Beyer, like the vast majority of officials representing the region, opposes permanent fencing around the Capitol complex. “I haven’t met anybody who likes it,” he says. “It is a walling off of the elected representatives from the people, and that’s a bad symbol.”

He’s also skeptical that permanent fencing would make the complex more secure. “You can make a pretty good argument that it wasn’t primarily the lack of defensive fortifications, but rather of the diminished imagination on the part of the U.S. Capitol Police leadership” and absence of coordination between different law enforcement,” says Beyer. “It would be terrible to take this one insurrection … and generalize from that to a need to shut down the Capitol on those grounds on a permanent basis.”  

Monica Hopkins, the executive director of the D.C. American Civil Liberties Union, wants to know when the fences are coming down.

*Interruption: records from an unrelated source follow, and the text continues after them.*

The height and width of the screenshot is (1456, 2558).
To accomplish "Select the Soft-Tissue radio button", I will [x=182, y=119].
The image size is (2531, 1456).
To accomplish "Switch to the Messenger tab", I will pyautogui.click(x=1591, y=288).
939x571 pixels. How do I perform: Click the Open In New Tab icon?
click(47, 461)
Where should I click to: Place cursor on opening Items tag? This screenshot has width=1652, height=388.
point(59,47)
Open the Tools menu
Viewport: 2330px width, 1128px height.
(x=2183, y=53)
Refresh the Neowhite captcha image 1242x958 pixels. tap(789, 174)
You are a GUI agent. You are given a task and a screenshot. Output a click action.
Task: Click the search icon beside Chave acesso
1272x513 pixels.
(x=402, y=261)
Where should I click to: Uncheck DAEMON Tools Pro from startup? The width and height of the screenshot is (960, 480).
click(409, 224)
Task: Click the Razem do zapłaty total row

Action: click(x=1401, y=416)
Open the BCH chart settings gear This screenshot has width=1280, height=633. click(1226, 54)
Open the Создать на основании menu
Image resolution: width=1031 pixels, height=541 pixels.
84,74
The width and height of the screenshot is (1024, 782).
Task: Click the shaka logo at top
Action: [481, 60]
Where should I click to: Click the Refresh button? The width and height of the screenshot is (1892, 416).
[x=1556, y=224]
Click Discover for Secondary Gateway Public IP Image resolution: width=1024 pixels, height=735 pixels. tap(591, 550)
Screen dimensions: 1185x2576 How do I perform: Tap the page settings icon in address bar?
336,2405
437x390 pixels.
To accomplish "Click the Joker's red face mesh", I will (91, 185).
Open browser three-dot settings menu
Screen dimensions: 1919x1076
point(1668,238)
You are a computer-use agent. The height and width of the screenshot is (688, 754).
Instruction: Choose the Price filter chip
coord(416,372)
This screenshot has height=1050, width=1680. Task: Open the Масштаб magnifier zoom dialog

“What we know here in District of Columbia is once you put up sort of security barriers, it’s really difficult to take them down. The longer you leave them up, it just becomes part of the architecture,” she says, adding that the longer the fences remain, the more of a First Amendment issue it could become.

“As the vaccine rolls out, as we go back to quote unquote normal, and people actually can start gathering in crowds, we live in the First Amendment epicenter,” says Hopkins. “What will that [fence] mean for people actually coming to D.C. to make their voices heard?”

A Capitol Police spokesperson says over email that “as the security posture continues to be modified to facilitate greater access to the Complex, the Department anticipates that permitting will soon be restored within the confines of recommended COVID restrictions.”